You might suggest that there's a simple "legitimate" explanation why she attributes mostly elementary statements to the 5 physicists 22 times. She isn't a real authority. So it's right for her to "report what the authorities say" which is why the statements are more authoritative once the physicists endorsing them are named. But if that's so, I would like to know the name of the physicist who has recommended the far-reaching and controversial summary in the subtitle, or any of the wrong statements such as "symmetry hasn't helped to explain why dark matter is transparent". It seems she is making the text look more authoritative by attributing some (sensible) statements to physicists, but the most important statements are wrong, unattributed, and the reader is supposed to overlook it.

This mess is unavoidable in the "humanities" type of science journalism. You know, if one writes good popular science, one doesn't need to refer to the authorities.
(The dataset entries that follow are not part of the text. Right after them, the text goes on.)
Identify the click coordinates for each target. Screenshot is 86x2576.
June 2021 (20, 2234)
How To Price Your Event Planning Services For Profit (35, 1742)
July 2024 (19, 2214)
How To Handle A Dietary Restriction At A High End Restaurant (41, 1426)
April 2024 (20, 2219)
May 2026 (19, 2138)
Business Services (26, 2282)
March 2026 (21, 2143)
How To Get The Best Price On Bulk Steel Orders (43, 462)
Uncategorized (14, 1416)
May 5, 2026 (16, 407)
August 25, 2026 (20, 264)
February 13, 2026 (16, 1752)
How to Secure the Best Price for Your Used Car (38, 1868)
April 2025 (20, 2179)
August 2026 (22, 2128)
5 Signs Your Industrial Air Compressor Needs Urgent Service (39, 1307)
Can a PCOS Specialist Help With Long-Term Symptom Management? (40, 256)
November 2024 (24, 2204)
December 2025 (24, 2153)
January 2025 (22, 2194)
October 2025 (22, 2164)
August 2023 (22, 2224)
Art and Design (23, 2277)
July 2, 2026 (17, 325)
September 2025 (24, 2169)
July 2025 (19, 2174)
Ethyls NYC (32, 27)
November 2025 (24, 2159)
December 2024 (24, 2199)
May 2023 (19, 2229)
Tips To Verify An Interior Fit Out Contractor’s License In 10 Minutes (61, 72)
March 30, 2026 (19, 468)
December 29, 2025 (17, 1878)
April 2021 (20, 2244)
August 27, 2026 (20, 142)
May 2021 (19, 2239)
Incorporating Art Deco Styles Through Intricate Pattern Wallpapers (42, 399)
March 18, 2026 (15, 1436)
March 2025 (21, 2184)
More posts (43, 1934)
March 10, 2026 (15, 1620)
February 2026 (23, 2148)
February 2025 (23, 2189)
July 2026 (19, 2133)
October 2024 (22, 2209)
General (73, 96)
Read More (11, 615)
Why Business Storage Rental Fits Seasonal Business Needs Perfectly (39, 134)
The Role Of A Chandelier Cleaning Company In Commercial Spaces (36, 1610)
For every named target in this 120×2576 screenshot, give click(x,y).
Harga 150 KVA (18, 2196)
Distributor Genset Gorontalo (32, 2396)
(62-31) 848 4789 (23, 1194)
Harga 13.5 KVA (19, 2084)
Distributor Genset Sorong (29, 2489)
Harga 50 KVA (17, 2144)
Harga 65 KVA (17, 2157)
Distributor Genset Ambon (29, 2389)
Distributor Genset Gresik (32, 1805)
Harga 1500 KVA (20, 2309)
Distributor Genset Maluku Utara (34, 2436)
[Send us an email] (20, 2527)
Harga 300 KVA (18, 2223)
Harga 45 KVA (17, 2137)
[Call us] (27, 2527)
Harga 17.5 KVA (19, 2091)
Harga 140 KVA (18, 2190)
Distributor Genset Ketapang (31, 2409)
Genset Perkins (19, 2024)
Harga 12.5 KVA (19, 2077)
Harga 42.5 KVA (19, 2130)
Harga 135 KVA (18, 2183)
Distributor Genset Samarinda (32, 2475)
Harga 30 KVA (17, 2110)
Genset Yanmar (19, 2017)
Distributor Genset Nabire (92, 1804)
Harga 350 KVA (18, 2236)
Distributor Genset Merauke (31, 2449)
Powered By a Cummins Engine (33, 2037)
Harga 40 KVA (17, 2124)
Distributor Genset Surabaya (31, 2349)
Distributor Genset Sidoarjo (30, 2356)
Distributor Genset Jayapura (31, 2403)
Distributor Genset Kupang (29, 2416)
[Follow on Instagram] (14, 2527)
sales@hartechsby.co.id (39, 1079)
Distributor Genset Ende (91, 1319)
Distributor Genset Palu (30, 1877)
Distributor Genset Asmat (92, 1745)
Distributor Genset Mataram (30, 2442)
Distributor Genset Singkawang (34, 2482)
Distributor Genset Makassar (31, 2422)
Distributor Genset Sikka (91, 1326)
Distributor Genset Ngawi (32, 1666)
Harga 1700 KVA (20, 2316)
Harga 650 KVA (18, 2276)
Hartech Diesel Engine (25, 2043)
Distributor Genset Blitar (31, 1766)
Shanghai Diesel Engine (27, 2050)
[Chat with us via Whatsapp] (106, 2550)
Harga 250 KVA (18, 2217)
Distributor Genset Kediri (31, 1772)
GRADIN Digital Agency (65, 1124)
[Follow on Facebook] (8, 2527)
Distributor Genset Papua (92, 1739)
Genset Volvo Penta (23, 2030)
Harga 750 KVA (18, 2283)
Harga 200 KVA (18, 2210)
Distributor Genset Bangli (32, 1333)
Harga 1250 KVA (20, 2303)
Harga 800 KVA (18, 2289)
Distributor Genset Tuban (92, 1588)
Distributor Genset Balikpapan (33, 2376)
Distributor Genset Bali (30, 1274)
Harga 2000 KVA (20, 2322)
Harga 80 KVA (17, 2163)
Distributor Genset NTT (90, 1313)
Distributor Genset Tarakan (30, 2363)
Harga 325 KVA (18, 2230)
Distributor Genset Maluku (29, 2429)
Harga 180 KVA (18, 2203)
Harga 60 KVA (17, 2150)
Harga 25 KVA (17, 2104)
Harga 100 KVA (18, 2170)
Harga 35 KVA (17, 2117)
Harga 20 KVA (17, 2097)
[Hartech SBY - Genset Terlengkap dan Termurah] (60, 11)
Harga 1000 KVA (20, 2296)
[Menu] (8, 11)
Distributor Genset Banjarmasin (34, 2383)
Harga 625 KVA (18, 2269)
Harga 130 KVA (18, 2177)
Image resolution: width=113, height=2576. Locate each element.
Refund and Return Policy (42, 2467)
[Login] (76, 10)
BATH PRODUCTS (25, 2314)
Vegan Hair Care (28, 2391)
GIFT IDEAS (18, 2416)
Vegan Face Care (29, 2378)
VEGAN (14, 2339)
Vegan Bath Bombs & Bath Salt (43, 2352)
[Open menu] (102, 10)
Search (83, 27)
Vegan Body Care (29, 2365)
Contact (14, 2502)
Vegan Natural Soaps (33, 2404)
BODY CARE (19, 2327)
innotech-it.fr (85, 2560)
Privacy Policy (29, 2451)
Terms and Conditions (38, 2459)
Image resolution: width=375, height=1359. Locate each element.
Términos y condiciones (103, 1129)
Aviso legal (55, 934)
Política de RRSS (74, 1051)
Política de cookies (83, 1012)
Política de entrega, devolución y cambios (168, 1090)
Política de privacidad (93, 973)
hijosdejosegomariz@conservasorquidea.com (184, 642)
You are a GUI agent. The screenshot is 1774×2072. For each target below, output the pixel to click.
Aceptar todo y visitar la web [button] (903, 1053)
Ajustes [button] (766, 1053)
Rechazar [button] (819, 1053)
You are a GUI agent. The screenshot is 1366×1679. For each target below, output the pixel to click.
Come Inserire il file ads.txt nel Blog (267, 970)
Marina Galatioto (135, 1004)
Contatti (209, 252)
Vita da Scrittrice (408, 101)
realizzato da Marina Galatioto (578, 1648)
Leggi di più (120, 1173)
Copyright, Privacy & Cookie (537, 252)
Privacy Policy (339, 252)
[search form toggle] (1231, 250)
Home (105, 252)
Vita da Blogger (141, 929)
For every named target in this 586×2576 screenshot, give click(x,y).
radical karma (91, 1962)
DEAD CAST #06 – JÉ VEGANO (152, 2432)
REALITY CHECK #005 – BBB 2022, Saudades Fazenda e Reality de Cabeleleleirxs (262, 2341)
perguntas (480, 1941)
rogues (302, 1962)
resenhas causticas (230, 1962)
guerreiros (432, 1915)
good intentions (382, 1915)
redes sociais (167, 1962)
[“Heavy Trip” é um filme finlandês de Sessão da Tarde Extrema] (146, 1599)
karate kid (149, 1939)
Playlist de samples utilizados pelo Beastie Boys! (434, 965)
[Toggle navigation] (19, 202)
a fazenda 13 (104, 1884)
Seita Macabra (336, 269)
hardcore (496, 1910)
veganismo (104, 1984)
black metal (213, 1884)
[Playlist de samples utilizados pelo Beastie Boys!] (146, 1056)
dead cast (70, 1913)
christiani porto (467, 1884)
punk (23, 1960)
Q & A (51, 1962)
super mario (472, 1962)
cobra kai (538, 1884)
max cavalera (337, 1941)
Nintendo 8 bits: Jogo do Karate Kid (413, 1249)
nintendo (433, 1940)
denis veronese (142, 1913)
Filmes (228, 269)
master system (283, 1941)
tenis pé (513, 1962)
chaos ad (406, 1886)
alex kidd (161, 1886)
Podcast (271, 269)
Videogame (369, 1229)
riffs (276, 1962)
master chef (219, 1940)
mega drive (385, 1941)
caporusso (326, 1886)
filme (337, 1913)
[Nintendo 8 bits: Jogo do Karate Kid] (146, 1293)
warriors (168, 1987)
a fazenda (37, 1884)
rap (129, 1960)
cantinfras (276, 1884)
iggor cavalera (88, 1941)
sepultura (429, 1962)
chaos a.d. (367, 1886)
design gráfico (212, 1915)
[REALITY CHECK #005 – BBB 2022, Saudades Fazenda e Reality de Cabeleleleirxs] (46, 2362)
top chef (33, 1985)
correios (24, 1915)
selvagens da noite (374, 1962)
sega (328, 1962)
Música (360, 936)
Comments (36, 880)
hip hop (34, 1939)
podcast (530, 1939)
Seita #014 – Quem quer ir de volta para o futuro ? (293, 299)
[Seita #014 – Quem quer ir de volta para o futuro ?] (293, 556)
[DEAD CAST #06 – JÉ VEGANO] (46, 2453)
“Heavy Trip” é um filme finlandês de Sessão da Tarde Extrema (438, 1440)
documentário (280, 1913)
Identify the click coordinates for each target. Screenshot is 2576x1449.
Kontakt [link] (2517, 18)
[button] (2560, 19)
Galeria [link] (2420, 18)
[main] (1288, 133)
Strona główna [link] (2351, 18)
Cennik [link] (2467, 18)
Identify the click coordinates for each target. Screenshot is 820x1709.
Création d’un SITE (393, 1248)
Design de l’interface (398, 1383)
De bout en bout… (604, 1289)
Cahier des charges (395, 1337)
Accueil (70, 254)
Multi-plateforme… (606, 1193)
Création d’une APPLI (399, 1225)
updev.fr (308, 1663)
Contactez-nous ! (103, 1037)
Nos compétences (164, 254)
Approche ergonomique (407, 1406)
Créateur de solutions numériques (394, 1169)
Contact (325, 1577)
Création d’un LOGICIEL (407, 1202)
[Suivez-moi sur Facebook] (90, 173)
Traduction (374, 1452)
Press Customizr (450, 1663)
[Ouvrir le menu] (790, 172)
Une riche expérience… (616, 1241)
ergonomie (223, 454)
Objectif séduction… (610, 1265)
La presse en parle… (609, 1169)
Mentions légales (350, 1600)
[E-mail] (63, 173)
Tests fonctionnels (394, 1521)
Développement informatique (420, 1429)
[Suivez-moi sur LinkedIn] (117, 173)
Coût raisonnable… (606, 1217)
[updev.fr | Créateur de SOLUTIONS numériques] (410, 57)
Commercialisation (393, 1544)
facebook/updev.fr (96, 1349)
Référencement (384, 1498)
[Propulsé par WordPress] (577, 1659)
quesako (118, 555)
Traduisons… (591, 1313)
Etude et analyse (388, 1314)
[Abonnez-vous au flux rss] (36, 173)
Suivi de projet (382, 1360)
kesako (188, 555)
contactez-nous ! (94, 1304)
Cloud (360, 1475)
It's just good, the smart readers see it, and some experts who read the popular stuff will see it, too. Martin Gardner – to continue with an example I mentioned above – was primarily keen on recreational mathematics. He was no professional physics researcher, ever. But he just understood special relativity well. He wrote popular books about it where he didn't need to refer to "authoritative" sources because the real authority came from the arguments that made sense because he actually understood the stuff.

These days, journalists and popular writers generally understand nothing and their writing doesn't make much sense beyond the universal templates that they have learned in their journalism courses which is why they have to build on obnoxious appeals to authorities and why their texts unavoidably end up being misleading political tirades. Many of them openly disagree with the thesis that science is about the evidence, about the arguments' making sense, not about authorities (many people claiming to be science journalists are even willing to support insane clichés about the formidable 97% consensus and similar things). That's a simple way to see that the ideas and especially the methodologies they are trying to spread have very little to do with science. They're mostly abusing the word because it has earned quite some capital and they find it useful to be parasites on the good name of science. But the capital wasn't earned by these journalists or their type of "work" at all.